Task requirements:
Extract all lines in the data that contain the word "Share".

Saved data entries
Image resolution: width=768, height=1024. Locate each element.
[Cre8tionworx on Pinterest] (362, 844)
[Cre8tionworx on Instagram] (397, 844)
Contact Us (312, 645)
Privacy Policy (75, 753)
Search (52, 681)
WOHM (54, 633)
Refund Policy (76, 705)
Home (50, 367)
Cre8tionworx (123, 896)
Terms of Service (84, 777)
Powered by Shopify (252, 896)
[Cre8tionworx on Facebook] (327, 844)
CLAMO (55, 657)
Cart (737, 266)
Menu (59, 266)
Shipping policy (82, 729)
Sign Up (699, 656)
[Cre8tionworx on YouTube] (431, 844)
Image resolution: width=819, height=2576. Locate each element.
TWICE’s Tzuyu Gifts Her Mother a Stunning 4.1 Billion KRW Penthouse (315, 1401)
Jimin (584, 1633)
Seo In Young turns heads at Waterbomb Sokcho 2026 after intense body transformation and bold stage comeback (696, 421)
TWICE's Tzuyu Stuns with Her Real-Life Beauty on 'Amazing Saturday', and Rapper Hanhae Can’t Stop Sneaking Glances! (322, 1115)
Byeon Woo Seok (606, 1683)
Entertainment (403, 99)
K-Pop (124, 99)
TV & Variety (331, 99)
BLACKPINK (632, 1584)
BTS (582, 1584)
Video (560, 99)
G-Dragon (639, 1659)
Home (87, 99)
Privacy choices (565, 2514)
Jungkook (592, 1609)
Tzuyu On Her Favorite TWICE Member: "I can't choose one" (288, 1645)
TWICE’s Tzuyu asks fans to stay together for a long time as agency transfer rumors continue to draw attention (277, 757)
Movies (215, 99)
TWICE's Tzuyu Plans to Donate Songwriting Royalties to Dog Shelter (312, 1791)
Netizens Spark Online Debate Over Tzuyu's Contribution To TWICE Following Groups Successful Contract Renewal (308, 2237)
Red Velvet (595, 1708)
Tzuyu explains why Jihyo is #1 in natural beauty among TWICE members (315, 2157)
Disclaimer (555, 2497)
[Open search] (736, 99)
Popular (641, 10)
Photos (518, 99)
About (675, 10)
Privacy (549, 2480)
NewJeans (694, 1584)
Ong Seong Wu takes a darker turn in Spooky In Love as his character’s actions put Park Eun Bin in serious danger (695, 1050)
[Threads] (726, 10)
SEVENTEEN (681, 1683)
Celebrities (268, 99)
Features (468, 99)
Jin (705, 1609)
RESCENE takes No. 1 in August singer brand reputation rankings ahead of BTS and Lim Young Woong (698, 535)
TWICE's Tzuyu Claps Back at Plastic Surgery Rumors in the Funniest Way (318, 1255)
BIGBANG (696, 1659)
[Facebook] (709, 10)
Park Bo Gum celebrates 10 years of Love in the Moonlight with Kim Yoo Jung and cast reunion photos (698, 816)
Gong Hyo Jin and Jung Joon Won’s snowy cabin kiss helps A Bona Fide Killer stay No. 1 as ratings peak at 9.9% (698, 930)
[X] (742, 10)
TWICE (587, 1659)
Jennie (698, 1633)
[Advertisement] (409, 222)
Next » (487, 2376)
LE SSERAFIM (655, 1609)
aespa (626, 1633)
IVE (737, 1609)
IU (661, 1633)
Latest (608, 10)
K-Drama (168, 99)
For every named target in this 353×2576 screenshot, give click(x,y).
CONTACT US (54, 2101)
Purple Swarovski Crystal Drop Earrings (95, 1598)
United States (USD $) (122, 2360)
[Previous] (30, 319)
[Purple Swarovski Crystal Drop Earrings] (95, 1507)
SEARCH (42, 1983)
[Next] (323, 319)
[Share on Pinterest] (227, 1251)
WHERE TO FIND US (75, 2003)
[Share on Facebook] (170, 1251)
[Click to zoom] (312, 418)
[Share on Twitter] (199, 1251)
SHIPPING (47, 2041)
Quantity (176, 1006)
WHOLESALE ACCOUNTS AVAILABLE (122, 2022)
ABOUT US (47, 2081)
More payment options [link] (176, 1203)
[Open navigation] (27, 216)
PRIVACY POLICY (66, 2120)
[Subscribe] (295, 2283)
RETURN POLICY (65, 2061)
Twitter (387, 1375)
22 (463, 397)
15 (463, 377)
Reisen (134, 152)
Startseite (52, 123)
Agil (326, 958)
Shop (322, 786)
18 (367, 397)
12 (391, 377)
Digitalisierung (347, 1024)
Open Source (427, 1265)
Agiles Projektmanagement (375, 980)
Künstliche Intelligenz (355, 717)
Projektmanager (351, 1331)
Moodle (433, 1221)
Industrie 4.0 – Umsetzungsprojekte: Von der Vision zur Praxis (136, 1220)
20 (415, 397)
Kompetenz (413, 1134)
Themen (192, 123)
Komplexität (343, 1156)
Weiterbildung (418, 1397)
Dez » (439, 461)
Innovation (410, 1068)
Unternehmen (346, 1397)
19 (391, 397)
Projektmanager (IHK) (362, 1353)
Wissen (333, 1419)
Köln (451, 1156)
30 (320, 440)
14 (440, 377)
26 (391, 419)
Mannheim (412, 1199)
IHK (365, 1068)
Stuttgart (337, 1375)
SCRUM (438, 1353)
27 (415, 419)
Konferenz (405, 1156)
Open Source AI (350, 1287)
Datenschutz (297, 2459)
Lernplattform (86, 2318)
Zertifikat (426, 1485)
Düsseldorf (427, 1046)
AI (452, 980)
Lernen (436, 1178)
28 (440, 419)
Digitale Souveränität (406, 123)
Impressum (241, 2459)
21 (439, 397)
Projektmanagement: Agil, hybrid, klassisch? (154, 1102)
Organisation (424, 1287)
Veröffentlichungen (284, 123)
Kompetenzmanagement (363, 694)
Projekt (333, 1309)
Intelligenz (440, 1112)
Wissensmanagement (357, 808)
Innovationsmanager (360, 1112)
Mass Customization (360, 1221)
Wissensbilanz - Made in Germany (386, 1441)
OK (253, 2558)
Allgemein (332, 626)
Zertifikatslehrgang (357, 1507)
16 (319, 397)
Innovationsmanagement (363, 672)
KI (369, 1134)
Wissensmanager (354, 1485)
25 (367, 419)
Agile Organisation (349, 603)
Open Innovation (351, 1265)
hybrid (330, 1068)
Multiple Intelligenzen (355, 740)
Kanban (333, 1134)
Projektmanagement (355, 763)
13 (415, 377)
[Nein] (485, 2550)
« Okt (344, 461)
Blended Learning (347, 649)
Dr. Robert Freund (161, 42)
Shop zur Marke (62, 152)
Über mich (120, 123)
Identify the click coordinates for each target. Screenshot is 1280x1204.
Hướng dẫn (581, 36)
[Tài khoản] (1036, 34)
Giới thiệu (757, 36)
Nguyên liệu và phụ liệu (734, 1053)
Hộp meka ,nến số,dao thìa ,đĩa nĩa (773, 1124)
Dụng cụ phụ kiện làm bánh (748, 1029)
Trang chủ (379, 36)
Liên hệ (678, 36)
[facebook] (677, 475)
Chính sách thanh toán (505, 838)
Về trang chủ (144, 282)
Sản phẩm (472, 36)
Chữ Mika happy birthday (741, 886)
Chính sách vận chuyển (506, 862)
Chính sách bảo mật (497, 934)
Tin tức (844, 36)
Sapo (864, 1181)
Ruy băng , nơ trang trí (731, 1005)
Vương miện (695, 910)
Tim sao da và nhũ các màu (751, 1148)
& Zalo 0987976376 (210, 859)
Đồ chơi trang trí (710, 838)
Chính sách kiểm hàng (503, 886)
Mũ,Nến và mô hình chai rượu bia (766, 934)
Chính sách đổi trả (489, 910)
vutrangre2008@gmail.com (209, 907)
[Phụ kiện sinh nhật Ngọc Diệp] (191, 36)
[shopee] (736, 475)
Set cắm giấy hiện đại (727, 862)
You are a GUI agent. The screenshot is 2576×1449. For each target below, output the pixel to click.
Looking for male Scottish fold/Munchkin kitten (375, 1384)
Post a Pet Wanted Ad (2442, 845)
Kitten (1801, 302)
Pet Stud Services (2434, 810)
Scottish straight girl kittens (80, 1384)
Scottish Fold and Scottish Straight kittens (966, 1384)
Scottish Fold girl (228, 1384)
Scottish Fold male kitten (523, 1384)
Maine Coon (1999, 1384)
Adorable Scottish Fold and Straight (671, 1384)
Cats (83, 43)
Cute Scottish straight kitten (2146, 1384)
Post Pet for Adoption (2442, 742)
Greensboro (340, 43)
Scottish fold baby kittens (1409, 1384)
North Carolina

Your response:
[Share on Pinterest] (227, 1251)
[Share on Facebook] (170, 1251)
[Share on Twitter] (199, 1251)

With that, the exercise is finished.